A long sigh. “Look, I’m not going to tell you this unless I can be completely fair. He’s a good man. He shares your love of travel. You hold his hand at dinner parties. For years you guys would have won couple of the year.”
“And then?”
“A woman.”
“A slip.”
He met her eyes.
“Does he leave me?” she asked, slightly ill.
“No,” he said sadly. “Though I wish he would.”
“Like my father, then?”
“Kate, I watched you fold in on yourself. I watched the Kate who set the room on fire everywhere she went just go out, like someone shot out a porch light with a twenty-two. It was like an eclipse, Kate. The spark was gone.”
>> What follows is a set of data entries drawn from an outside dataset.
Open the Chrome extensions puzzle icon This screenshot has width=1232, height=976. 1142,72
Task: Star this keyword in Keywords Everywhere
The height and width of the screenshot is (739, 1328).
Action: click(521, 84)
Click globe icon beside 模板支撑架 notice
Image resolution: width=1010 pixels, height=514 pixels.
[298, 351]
She refused to believe she could let that happen. She refused to believe she’d have invested so much in a man like her father. All her life had been about feeling strong and empowered. “How do we know I can’t change it? How do we know?”
“I have to be honest, Kate. I don’t know. I hope it is possible to change things. After all, that’s the reason I’m here.”
She looked at P.J., trading quips with Mark. “I can’t believe the Mark I’ve met would do that, and I really can’t believe I’d be attracted to that kind of man.”
“People change, Kate. I told you.”
“Did you?” She wondered what his story was.
“No.”
“Did you marry?
“Yes, once. For six years. But it was mistake.”
“Why?”
He turned his head. “The usual reasons.”
“Why?”
“Kate.”
“Why, Patrick?”
He led her into an unexpected turn. “I was in love with someone else.”
Her eyes came to rest on P.J., who was looking straight at her. When their gazes met, he pivoted and took a long swallow from his beer. She wondered what else she had missed tonight.